In the text on corrective exercise principles, what does every corrective exercise program ascend in?

EXCERPTED PASSAGE:
== Segment start ==

1. Corrective exercise is a journey, not a destination.
With all that we are up against as humans, to assume we are ever really “done” is unrealistic. Between long-established musculoskeletal history, genetics, environmental factors, new activities, psychosocial stressors, nutritional factors, etc., there is always room for improvement. Does that mean that we never attempt anything until we are almost perfect? Quite the contrary. One of our fundamental principles is that every corrective exercise program ascends in biomechanical and neurological complexity to prepare the client for the day’s ensuing life, fitness or work demands.
2. Corrective exercises are a means to an end, not an end in and of themselves.
If I am doing a good job with my clients, I am constantly clearing my schedule. My goal is to improve the quality and confidence of my clients’ movement so they can pursue the activities that they enjoy and the health benefits that their bodies need.
Corrective exercises evolve into strategic movement preparation before activity. More remedial exercises may provide a restorative day when needed. All the while, the client’s activity level is ramping up toward more traditional fitness goals.
3. We change the invisible before we change the visible.
Movement synergies will be observed and can be immediate before any noticeable structural changes in the body. Proprioceptive input and the resulting changes in motor output are not dependent upon significant structural/postural changes.
Interestingly, some of this will be also be attributed to movement-confidence factors as a result of the trainer/therapist relationship to the client/patient, the environment and hosts of other psychosocial factors.
4. All forms of myofascial release have a corrective function but are not corrective exercises.
We regularly employ forms of self myofascial release (SMR) with our clients as a valuable tool toward their independent care. I believe SMR can be a critical component of the overall corrective strategy but it is no more an “exercise” than myofascial release provided by a practitioner.

== Segment end ==

INPUT DATA:
== Segment start ==

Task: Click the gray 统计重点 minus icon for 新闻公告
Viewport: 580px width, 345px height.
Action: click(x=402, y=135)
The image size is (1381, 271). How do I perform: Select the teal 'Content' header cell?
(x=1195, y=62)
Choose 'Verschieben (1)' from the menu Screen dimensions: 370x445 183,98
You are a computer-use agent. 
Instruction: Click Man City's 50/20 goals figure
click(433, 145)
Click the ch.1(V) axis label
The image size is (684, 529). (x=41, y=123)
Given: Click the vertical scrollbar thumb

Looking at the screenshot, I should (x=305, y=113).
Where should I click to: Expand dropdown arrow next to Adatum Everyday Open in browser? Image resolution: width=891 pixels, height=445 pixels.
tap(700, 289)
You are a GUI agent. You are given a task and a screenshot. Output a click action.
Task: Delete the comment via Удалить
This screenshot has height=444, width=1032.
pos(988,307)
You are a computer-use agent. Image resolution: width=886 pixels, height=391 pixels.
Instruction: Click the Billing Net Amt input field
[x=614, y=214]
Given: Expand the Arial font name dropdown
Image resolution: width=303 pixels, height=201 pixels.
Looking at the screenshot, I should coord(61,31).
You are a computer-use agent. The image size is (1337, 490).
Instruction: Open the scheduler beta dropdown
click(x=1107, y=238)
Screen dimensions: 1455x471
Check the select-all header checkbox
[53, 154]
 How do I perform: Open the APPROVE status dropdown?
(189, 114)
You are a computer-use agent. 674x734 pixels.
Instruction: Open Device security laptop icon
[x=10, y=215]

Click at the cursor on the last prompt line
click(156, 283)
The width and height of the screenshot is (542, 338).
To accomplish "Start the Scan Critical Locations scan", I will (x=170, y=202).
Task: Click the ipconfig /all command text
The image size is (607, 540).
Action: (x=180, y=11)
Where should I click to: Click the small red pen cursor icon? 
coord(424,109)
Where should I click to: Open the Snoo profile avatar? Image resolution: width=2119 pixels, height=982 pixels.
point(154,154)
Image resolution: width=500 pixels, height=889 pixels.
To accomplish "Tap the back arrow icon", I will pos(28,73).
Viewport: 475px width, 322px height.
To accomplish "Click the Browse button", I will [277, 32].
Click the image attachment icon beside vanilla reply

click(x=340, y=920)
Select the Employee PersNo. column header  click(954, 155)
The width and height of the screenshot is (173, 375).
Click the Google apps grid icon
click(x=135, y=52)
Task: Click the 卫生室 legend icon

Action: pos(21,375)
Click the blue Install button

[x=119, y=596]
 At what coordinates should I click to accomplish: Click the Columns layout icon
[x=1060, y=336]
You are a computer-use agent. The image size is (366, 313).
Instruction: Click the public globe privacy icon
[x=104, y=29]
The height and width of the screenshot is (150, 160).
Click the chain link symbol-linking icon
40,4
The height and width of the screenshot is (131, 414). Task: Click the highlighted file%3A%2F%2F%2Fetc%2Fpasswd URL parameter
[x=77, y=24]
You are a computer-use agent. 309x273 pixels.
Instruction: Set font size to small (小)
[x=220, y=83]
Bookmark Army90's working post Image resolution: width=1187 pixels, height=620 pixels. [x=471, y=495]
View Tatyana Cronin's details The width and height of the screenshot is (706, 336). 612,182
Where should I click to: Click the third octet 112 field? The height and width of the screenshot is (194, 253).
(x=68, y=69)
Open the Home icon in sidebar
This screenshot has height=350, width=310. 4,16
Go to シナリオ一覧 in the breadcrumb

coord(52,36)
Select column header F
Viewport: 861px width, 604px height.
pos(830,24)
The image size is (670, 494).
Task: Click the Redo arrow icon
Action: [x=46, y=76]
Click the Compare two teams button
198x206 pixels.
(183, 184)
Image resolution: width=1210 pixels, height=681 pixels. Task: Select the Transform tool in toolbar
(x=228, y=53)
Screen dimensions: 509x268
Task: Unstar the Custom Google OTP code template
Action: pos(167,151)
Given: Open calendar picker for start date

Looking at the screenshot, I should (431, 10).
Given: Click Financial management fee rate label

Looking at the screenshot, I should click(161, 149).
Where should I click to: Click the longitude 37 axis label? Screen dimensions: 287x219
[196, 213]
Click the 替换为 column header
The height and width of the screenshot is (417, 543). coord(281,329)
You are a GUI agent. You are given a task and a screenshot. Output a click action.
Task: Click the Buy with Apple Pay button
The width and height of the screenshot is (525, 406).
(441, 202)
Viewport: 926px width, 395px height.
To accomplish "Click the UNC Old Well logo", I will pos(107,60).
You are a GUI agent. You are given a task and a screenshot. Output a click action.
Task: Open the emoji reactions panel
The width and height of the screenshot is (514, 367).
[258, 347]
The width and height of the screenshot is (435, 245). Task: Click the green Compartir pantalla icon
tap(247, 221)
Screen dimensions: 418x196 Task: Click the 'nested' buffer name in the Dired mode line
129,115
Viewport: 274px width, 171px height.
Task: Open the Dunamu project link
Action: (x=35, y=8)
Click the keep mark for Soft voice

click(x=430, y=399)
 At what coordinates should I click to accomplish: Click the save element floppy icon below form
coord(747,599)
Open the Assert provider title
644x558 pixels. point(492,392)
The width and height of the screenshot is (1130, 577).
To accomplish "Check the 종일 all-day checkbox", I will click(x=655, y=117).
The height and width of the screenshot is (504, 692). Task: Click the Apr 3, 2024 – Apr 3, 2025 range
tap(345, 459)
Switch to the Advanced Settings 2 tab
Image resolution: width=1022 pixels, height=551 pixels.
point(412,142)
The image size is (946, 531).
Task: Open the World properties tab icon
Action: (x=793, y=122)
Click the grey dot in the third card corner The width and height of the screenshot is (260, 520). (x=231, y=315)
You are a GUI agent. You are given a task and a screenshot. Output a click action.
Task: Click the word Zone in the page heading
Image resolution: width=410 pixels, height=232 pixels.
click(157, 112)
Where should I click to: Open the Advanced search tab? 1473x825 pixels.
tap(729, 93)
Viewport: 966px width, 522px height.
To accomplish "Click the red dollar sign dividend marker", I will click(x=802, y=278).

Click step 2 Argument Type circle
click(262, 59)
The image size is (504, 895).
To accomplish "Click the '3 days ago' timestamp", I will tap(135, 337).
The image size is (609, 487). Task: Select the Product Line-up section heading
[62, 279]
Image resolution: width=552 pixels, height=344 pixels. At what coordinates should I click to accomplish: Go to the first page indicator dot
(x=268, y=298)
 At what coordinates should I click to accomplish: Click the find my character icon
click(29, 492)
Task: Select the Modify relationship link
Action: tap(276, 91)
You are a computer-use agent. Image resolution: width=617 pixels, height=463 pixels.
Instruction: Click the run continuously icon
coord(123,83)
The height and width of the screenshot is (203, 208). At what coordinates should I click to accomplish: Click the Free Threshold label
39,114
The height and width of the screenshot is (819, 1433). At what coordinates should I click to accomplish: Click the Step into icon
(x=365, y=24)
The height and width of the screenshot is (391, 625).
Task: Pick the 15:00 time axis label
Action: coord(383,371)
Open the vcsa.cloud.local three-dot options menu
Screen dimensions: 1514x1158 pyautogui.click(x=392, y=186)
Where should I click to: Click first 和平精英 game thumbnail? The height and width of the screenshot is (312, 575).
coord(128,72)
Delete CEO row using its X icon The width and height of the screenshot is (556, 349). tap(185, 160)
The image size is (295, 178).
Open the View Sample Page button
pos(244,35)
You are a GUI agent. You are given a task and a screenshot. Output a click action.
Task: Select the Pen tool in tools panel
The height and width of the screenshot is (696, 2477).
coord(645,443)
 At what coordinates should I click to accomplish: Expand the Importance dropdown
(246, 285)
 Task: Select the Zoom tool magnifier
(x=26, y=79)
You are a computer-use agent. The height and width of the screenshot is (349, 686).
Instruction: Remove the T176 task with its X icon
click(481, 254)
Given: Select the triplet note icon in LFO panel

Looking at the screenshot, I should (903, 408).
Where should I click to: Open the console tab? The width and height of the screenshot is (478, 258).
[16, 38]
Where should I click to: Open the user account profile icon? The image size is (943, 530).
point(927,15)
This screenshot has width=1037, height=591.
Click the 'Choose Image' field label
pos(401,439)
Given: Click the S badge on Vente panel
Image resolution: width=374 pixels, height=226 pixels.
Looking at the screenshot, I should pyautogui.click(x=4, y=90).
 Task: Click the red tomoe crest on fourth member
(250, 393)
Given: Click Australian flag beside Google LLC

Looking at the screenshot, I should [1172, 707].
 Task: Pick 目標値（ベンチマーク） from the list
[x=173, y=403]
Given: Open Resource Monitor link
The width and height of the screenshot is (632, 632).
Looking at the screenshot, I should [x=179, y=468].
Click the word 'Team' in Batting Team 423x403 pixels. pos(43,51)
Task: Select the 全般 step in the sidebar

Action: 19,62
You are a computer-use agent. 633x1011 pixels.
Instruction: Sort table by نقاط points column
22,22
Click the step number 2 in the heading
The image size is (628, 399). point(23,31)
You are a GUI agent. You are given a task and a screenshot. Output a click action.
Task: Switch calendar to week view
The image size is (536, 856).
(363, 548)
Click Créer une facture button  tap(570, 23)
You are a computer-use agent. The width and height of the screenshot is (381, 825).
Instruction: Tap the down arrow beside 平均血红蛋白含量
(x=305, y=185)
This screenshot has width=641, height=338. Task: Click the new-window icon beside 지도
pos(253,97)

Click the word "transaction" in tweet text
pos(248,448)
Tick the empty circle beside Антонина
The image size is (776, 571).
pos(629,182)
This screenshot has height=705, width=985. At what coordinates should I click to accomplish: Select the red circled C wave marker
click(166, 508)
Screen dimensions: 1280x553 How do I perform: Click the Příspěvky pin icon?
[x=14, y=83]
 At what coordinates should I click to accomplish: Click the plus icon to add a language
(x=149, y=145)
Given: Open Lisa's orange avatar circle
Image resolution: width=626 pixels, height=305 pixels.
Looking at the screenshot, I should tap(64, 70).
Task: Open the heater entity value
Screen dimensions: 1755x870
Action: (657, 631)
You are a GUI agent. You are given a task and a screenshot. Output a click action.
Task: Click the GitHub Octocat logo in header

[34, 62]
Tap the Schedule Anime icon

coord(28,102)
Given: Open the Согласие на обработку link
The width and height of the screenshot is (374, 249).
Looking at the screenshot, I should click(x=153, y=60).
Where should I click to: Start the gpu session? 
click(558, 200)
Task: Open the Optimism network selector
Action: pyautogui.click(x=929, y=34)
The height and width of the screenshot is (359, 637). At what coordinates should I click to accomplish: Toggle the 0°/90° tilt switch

== Segment end ==

OUTPUT OF THE EXERCISE: Biomechanical and neurological complexity.